>> START Available data
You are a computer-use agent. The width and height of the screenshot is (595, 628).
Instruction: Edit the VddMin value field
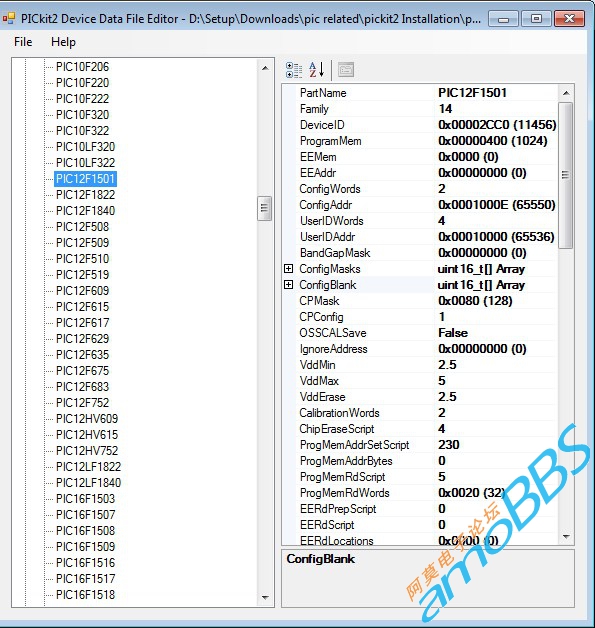pyautogui.click(x=496, y=365)
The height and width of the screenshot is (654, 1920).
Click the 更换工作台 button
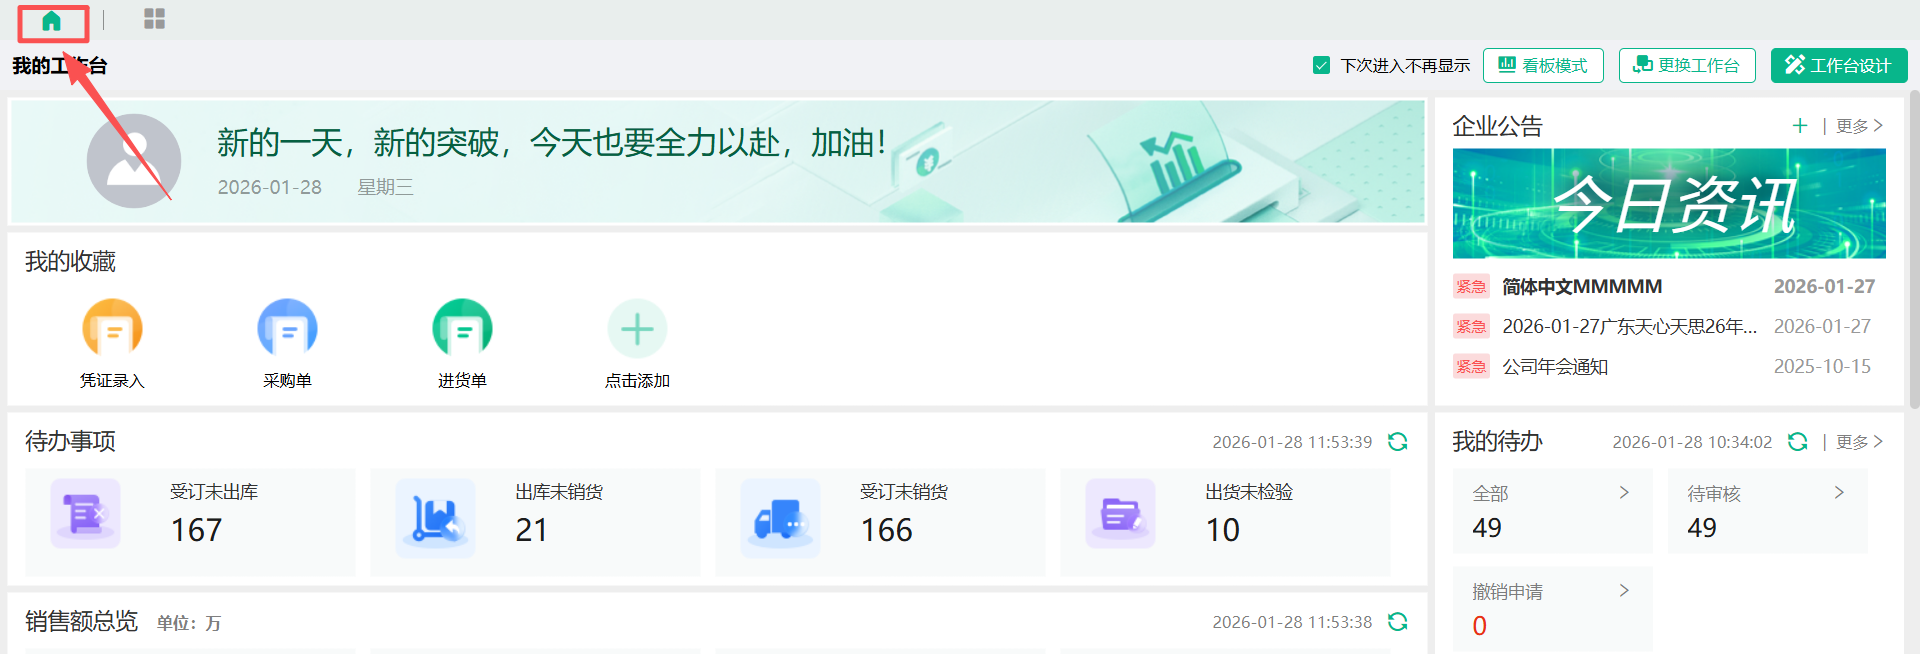click(x=1687, y=66)
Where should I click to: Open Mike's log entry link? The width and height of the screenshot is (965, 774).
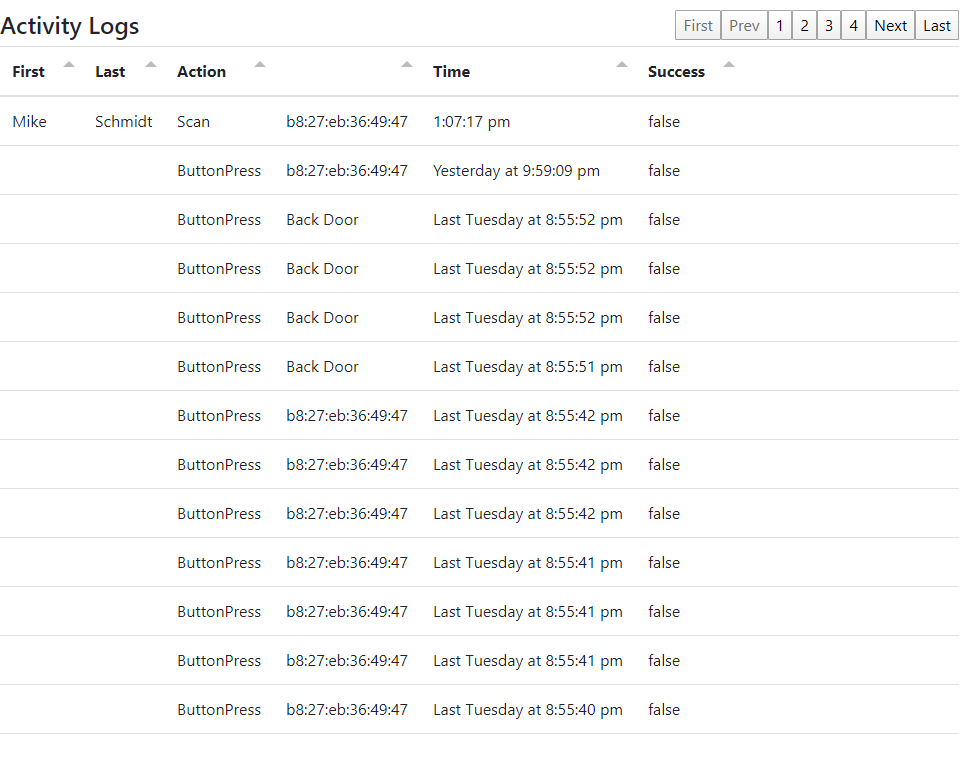(29, 121)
>> END Available data
### Task description
Turn the material above into a numbered list, leaving out the blank lines and the pictures.

### Solution
1. You are a computer-use agent. The width and height of the screenshot is (595, 628).
2. Instruction: Edit the VddMin value field
3. pyautogui.click(x=496, y=365)
4. The height and width of the screenshot is (654, 1920).
5. Click the 更换工作台 button
6. click(x=1687, y=66)
7. Where should I click to: Open Mike's log entry link? The width and height of the screenshot is (965, 774).
8. (29, 121)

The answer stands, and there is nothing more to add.